• [DIRECTIONS]:
**a)** Answer these questions about the post on feeding a baby textured food:
(i) What does the writer give the baby to pick up and chew?
(ii) What was the chicken ground in?
(iii) How many months has the writer lived with the baby?
**b)** Write the next few sentences of the post on feeding a baby textured food, picking up right after its last line.

We give her rice puffs to pick up and chew and she could probably start on some Cheerios or something like that. Other than that, her texture has been mostly limited to the time that I didn’t put enough water in the powdered oatmeal and the dead leaves that happen to blow on to her blanket outside.
I made chicken (ground in a food processor), a combination of potatoes, butternut squash and apples all mashed up together, and dish of carrots, parsnips, and sweet potato with some seasoning mashed up. Personally, I thought the last two dishes would be good enough so serve with our own dinner, so I didn’t expect any issue from the baby.
Really, you might think that after nine months of living with a baby, I would have learned to never expect consistent behavior.
The hard part about this is Brooklynn loves to eat. She sees a bowl and a small spoon and her mouth is open before we can even get her all the way into the high chair. Last night, bowl and spoon, just like normal, except this time the bowl had a mixture of chicken and potato/squash/apple in it.
Mouth open, in goes food.
She really looked like she might die right there on the spot. Half of the bite was spit back out and she looked at me like she was asking, “What did I ever do to you to deserve this?”

(Saved data entries)
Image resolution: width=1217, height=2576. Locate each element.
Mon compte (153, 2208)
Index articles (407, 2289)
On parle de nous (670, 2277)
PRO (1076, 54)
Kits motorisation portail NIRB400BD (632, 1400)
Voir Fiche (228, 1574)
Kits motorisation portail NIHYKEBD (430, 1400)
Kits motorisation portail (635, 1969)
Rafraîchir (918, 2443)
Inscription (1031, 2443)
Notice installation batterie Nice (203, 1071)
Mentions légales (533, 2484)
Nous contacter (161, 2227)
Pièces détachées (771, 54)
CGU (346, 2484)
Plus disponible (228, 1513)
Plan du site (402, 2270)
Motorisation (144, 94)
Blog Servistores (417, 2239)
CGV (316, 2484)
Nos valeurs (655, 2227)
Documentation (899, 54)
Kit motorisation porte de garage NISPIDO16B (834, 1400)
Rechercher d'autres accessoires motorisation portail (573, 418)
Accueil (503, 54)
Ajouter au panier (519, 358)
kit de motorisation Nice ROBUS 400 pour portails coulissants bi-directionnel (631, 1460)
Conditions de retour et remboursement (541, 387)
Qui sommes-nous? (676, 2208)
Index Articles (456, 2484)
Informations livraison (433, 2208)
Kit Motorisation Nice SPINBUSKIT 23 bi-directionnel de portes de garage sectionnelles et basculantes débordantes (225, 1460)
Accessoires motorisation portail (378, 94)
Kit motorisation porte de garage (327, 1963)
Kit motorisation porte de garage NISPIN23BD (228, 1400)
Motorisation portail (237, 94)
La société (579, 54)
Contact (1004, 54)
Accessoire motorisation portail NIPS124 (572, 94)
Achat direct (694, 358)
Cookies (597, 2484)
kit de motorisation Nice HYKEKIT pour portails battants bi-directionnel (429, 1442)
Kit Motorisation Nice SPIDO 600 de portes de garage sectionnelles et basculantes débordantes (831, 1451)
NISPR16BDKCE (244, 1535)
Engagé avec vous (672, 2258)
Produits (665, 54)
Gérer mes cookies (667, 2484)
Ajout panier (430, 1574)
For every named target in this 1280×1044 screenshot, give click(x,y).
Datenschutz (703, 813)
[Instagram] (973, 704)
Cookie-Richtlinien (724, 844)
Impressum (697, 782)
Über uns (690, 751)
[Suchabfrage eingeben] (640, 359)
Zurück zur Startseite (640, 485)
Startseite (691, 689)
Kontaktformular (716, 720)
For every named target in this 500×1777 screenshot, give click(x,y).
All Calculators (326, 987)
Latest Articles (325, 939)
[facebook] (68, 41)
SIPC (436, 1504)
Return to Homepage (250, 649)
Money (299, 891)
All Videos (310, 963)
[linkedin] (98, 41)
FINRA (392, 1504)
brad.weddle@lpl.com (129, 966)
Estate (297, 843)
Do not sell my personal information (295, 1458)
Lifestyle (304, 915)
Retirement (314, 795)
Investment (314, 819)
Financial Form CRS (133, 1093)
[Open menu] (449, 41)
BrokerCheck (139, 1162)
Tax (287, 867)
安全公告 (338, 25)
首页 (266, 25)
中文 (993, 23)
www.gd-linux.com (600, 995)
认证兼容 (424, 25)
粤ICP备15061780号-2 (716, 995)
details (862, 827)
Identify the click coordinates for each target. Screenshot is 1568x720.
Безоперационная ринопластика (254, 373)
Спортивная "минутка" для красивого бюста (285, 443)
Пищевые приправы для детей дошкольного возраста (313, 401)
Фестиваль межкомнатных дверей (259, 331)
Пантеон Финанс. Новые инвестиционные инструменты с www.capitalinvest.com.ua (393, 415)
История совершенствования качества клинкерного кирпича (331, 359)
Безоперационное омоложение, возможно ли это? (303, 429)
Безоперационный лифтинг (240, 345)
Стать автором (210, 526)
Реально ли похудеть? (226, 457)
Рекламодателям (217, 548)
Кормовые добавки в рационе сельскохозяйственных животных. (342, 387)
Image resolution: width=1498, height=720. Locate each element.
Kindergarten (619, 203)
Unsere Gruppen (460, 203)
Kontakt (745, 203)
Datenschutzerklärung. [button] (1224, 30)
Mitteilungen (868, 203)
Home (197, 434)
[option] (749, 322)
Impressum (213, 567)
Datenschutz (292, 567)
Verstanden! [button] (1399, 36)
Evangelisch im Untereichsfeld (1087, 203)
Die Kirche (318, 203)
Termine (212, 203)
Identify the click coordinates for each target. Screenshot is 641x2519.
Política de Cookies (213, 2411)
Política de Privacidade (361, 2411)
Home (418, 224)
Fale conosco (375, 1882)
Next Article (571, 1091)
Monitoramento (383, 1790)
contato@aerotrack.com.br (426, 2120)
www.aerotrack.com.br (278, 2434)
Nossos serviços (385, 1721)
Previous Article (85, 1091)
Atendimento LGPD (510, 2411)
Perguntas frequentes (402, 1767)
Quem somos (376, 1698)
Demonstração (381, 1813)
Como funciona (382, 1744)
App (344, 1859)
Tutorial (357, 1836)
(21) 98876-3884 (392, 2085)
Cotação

• [ANSWERS TO EACH TASK]:
**a)**
(i) Rice puffs
(ii) A food processor
(iii) Nine

**b)**
I have to give her credit – I help the spoon up to her mouth again and she took a second bit. Maybe she thought that first bite was an aberration. Maybe she didn’t think I was actually mean enough to feed her the horrible stuff again. I expect it might be a little while until I get some of that trust back.
We normally give her a little water from sipper cup, and she went through her usual dinner amount in the first two bites, like she was desperately trying to wash the yuck out of her mouth. After four bites, she stopped eating for me entirely. Rhiannon walked over, grabbed the spoon and held it up. Brooklynn was relived, like she thought, “Well, I know that Mom won’t put gross stuff into my mouth… Oh no, not you too!”
We did give in and feed her some powdered oatmeal with fruit in it. I don’t know if the right approach is to force the new food only or work it slowly. I’m just thankful she doesn’t know how to call either 911 or child protective services.